Text block Start Marker
Jan. 25, 2012 - PRLog -- CLAREMONT, Calif. — Researchers from Claremont Graduate University (CGU's) Center for Neuroeconomic Studies have identified genetic traits that predict the success of professional stock traders.

The findings, to be published on Tuesday in the online science journal PLoS ONE, identify a suite of genes linked to moderate production of the neurotransmitter dopamine that predict career longevity on Wall Street. Those who possess the gene combination are biologically predisposed to be highly analytical and take moderate, though not high, risks.

"I think this research dispels the popular notion that the most successful Wall Street traders are risk-taking cowboys," said CGU Professor Paul J. Zak, who led the study. "What we see is that traders who are genetically predisposed to be either too risky or not risky enough will not last in the business. They'll either flame out or fade away."

Previous research in the field of neuroeconomics has found links between dopamine production and financial decision-making. Past studies have also associated dopamine activity in the brain with tendencies for novelty-seeking.

In the current study, 60 professional Wall Street traders were genotyped and compared to a control group of MBA students who did not trade stocks. The 60 traders, on average, had survived the ups and downs of Wall Street for nearly a decade.

The researchers found that distinct alleles of the dopamine receptor 4 promoter (DRD4P) and catecholamine-O-methyltransferase (COMT) that affect synaptic dopamine were predominant in the traders. These alleles are associated with moderate, rather than very high or very low, levels of synaptic dopamine.
Text block End Marker
▶ [Exercise instructions]:
1. For the stock trader study text, decide whether each statement agrees with it: (a) The traders were compared with MBA students who did not trade stocks. (b) The traders in the study had worked on Wall Street for about five years on average. (c) The gene combination predisposes people to take high risks. Answer yes or no for each and quote the deciding words.
2. Answer these questions from the stock trader study text:
(a) In which journal are the findings to be published?
(b) Who led the study?
(c) How many professional traders were genotyped?
3. Render this sentence from the stock trader study text in Spanish: "Previous research in the field of neuroeconomics has found links between dopamine production and financial decision-making."
The records are not needed for any of this work.
Study material Start Marker
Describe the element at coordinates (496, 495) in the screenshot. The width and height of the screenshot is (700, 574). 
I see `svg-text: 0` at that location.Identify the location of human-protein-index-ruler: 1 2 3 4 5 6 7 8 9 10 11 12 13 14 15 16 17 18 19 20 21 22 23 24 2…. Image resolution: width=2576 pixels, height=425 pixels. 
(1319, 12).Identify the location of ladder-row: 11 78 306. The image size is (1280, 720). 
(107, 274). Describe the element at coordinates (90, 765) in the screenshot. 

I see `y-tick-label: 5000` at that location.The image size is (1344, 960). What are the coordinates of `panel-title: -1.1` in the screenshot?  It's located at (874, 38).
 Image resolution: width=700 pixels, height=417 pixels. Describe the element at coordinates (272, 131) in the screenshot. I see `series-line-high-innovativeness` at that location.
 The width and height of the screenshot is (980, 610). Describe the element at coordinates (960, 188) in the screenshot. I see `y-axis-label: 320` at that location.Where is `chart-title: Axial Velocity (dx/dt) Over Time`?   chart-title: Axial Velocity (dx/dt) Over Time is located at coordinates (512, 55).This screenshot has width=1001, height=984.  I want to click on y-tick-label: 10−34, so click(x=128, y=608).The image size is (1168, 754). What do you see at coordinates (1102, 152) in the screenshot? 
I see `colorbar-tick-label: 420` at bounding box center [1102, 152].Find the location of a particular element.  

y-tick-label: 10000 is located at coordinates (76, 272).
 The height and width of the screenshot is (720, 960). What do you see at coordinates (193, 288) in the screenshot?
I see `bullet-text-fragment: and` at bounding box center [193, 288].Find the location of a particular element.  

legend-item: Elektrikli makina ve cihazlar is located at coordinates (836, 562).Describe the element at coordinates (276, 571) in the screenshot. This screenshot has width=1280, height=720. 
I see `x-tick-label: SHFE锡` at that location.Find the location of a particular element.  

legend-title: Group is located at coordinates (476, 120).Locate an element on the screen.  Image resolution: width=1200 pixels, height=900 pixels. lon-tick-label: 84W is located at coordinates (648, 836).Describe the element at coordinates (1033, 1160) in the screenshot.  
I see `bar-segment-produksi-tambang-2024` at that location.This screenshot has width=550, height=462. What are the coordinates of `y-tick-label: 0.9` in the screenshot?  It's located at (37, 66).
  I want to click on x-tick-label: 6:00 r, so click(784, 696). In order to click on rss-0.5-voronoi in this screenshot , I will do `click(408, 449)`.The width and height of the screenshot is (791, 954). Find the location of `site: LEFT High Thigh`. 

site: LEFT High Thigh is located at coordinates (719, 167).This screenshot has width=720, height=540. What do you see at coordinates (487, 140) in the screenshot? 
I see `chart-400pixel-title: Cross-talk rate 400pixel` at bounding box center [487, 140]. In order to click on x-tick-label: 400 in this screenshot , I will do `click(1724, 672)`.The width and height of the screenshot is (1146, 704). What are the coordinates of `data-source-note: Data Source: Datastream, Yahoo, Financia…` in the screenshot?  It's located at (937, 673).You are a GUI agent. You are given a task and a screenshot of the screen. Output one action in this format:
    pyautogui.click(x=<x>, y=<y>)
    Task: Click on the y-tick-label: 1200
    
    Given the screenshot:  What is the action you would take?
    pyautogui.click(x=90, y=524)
Study material End Marker
▶ [Task-by-task answers]:
1.
(a) Yes: "compared to a control group of MBA students who did not trade stocks"
(b) No: "had survived the ups and downs of Wall Street for nearly a decade"
(c) No: "take moderate, though not high, risks"

2.
(a) PLoS ONE
(b) CGU Professor Paul J. Zak
(c) 60

3. Investigaciones previas en el campo de la neuroeconomía han encontrado vínculos entre la producción de dopamina y la toma de decisiones financieras.